There are really three ways to gear yourself up for a wedding anniversary. There is the standard zoom method where you mostly use a single camera with a good 24-70mm f / 2.8 zoom for most of the day and then around 85mm or 135mm for some portraits and general tastes pull out. Or sometimes the 16-35mm and 70-200-200mm zooms are added for the holy trinity of readiness. In that case, you would rarely use a second body unless you are a punishment glutton carrying two huge weights.

The second is the Prime Shooter with 35mm on one body and 85mm on the other. This requires the wearing of two bodies, but allows the use of some amazing lenses with stunning bokeh. Many of the wedding photographers I admire most take photos this way.

The third way, or Prime Shooter version two, is the way I work. That means having two full bodies strapped to me. One is 25mm and the other is 55mm when I go into pretty much any shooting situation. Each of these is slightly different from the 24mm and 50mm that are considered the norm. I also have an 85mm in my belt pouch. I could and could have photographed an entire wedding with exactly this and all available light. However, I also have a 16-35mm and a 70-200mm with a 1.4 extender and some extension tubes with me in case I need them, and I use them quite a bit. I also bring quite a bit of flash with me.

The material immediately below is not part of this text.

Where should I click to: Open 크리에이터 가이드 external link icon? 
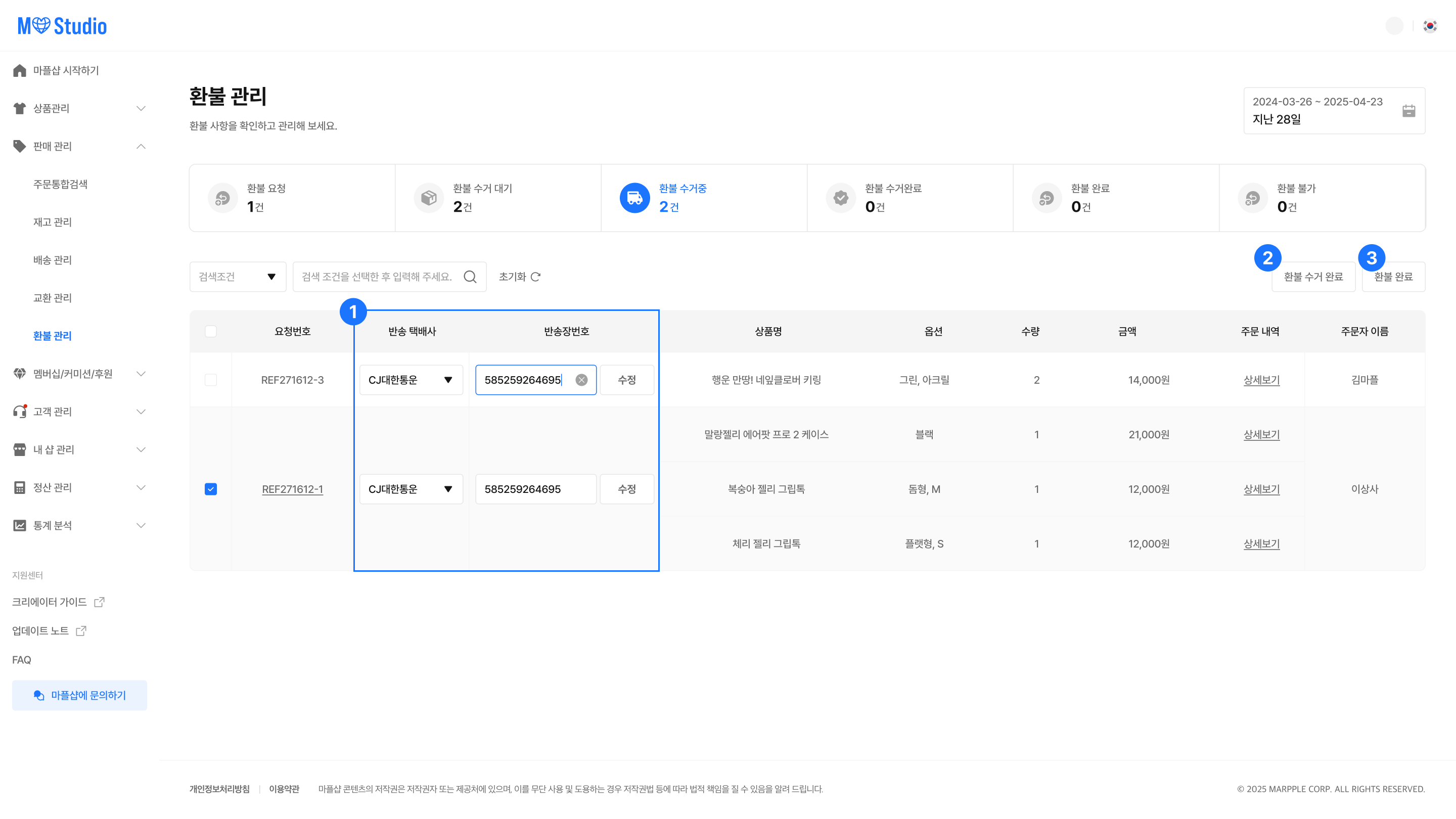[100, 602]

Now let’s address lighting. With the new cameras that are available, it is quite possible to take photos using just the light that is available in a venue, which is fantastic. Just because there is enough light doesn’t mean there is good quality light. For example, the dreaded raccoon eyes of the ceiling lights are inevitable (and unattractive) at many wedding venues. In which case, you can use a small flash to make a big difference. I recommend at least a flash and a concept for using bounce flash.

The quick version

To sum it up for those who thought this was too long, you’ll need at least two bodies, three lenses, and a flash. A minimum focal length range is between 24mm and 85mm, but I prefer at least 20mm to 200mm.

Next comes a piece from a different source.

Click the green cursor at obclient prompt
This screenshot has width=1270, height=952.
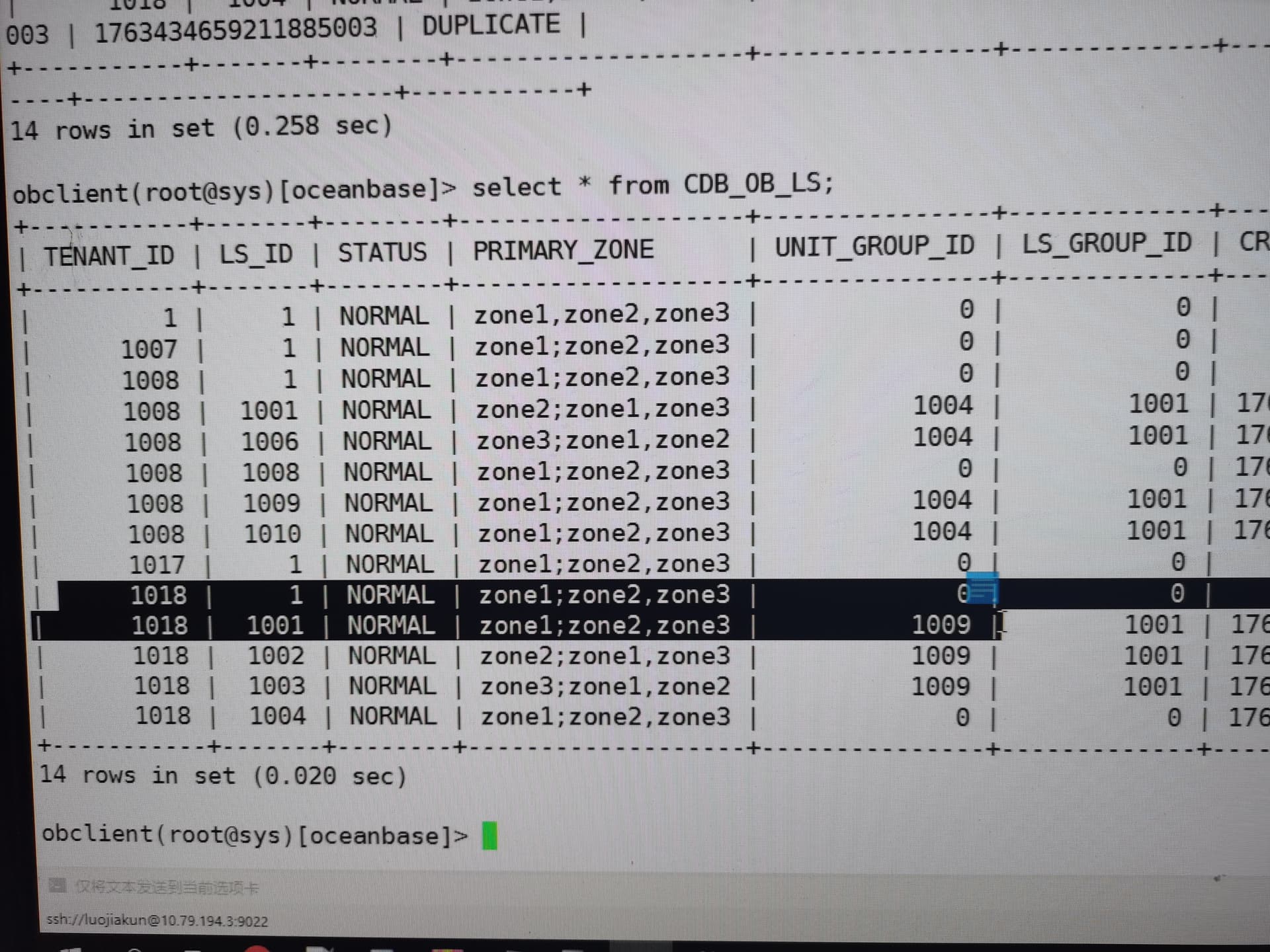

Below is the equipment I take to a wedding. As a hint, I prefer small, light equipment. I tend to have small hands and have had problems with my wrists in the past. Therefore, the weight in my hands is a very big factor for me and is reflected in my choice of equipment. I also find it more convenient to shoot with a smaller, lighter kit.

Body: Two Sony A7 III, one Sony A6000 as backup

Lenses: Sony Zeiss 16-35mm f / 4, Zeiss Batis 25mm f / 2, Sony Zeiss 55mm f / 1.8, Sony 85mm f / 1.8, Sony 70-200mm f / 2.8 GM , 16-50 mm kit lens, 28-70 mm kit lens

Flashing: Godox AD200, three Godox V860II, Godox V350S

Accessories: Tripod, MagBox, MagSphere, MagGrids, MagGels, Godox trigger, batteries, SD cards, polarization filter, Swiss Army Knife, glasses repair kit, BlackRapid Strap, light tripods, umbrellas, various brackets, cliff poles, business cards and other things that are in mine Equipment bags have accumulated.